═════ Material for this exercise ═════
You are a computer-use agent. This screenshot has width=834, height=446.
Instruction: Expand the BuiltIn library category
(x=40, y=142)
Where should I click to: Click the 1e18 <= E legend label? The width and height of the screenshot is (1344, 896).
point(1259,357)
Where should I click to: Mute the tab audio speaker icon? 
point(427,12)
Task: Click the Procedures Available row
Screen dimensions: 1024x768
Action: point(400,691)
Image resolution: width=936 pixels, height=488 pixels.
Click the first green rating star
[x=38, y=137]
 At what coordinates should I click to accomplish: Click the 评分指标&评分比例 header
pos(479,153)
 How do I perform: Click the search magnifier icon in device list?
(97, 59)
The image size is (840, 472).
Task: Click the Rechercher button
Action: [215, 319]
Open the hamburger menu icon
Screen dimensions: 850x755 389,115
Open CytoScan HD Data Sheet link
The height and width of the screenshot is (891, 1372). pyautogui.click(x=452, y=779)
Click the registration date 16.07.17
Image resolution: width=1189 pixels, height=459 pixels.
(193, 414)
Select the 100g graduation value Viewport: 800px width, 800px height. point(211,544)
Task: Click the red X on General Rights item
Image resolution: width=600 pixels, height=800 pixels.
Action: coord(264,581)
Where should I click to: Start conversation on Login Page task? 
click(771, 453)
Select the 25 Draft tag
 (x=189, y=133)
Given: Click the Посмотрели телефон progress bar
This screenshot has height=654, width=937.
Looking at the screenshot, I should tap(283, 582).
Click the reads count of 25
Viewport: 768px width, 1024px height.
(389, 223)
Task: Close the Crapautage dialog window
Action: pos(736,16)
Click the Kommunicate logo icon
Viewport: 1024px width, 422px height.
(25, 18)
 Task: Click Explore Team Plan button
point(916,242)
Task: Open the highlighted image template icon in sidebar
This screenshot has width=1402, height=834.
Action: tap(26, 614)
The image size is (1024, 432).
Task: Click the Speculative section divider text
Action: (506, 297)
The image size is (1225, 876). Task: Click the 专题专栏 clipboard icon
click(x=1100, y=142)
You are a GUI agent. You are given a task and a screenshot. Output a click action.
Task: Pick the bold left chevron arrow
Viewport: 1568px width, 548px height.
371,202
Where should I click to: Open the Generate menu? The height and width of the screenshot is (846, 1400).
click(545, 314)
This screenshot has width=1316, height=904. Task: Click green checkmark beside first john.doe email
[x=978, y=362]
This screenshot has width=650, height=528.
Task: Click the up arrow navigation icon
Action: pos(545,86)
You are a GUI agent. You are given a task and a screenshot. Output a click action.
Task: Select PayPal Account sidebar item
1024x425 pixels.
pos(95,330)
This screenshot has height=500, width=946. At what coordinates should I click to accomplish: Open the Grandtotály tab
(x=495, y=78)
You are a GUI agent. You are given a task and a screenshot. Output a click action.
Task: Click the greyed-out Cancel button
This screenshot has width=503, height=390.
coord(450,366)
═════
• _Written exercise_: Copy each line of the entries above without any change.

• _Result for this exercise_:
You are a computer-use agent. This screenshot has width=834, height=446.
Instruction: Expand the BuiltIn library category
(x=40, y=142)
Where should I click to: Click the 1e18 <= E legend label? The width and height of the screenshot is (1344, 896).
point(1259,357)
Where should I click to: Mute the tab audio speaker icon? 
point(427,12)
Task: Click the Procedures Available row
Screen dimensions: 1024x768
Action: point(400,691)
Image resolution: width=936 pixels, height=488 pixels.
Click the first green rating star
[x=38, y=137]
 At what coordinates should I click to accomplish: Click the 评分指标&评分比例 header
pos(479,153)
 How do I perform: Click the search magnifier icon in device list?
(97, 59)
The image size is (840, 472).
Task: Click the Rechercher button
Action: [215, 319]
Open the hamburger menu icon
Screen dimensions: 850x755 389,115
Open CytoScan HD Data Sheet link
The height and width of the screenshot is (891, 1372). pyautogui.click(x=452, y=779)
Click the registration date 16.07.17
Image resolution: width=1189 pixels, height=459 pixels.
(193, 414)
Select the 100g graduation value Viewport: 800px width, 800px height. point(211,544)
Task: Click the red X on General Rights item
Image resolution: width=600 pixels, height=800 pixels.
Action: coord(264,581)
Where should I click to: Start conversation on Login Page task? 
click(771, 453)
Select the 25 Draft tag
 (x=189, y=133)
Given: Click the Посмотрели телефон progress bar
This screenshot has height=654, width=937.
Looking at the screenshot, I should tap(283, 582).
Click the reads count of 25
Viewport: 768px width, 1024px height.
(389, 223)
Task: Close the Crapautage dialog window
Action: pos(736,16)
Click the Kommunicate logo icon
Viewport: 1024px width, 422px height.
(25, 18)
 Task: Click Explore Team Plan button
point(916,242)
Task: Open the highlighted image template icon in sidebar
This screenshot has width=1402, height=834.
Action: tap(26, 614)
The image size is (1024, 432).
Task: Click the Speculative section divider text
Action: (506, 297)
The image size is (1225, 876). Task: Click the 专题专栏 clipboard icon
click(x=1100, y=142)
You are a GUI agent. You are given a task and a screenshot. Output a click action.
Task: Pick the bold left chevron arrow
Viewport: 1568px width, 548px height.
371,202
Where should I click to: Open the Generate menu? The height and width of the screenshot is (846, 1400).
click(545, 314)
This screenshot has width=1316, height=904. Task: Click green checkmark beside first john.doe email
[x=978, y=362]
This screenshot has width=650, height=528.
Task: Click the up arrow navigation icon
Action: pos(545,86)
You are a GUI agent. You are given a task and a screenshot. Output a click action.
Task: Select PayPal Account sidebar item
1024x425 pixels.
pos(95,330)
This screenshot has height=500, width=946. At what coordinates should I click to accomplish: Open the Grandtotály tab
(x=495, y=78)
You are a GUI agent. You are given a task and a screenshot. Output a click action.
Task: Click the greyed-out Cancel button
This screenshot has width=503, height=390.
coord(450,366)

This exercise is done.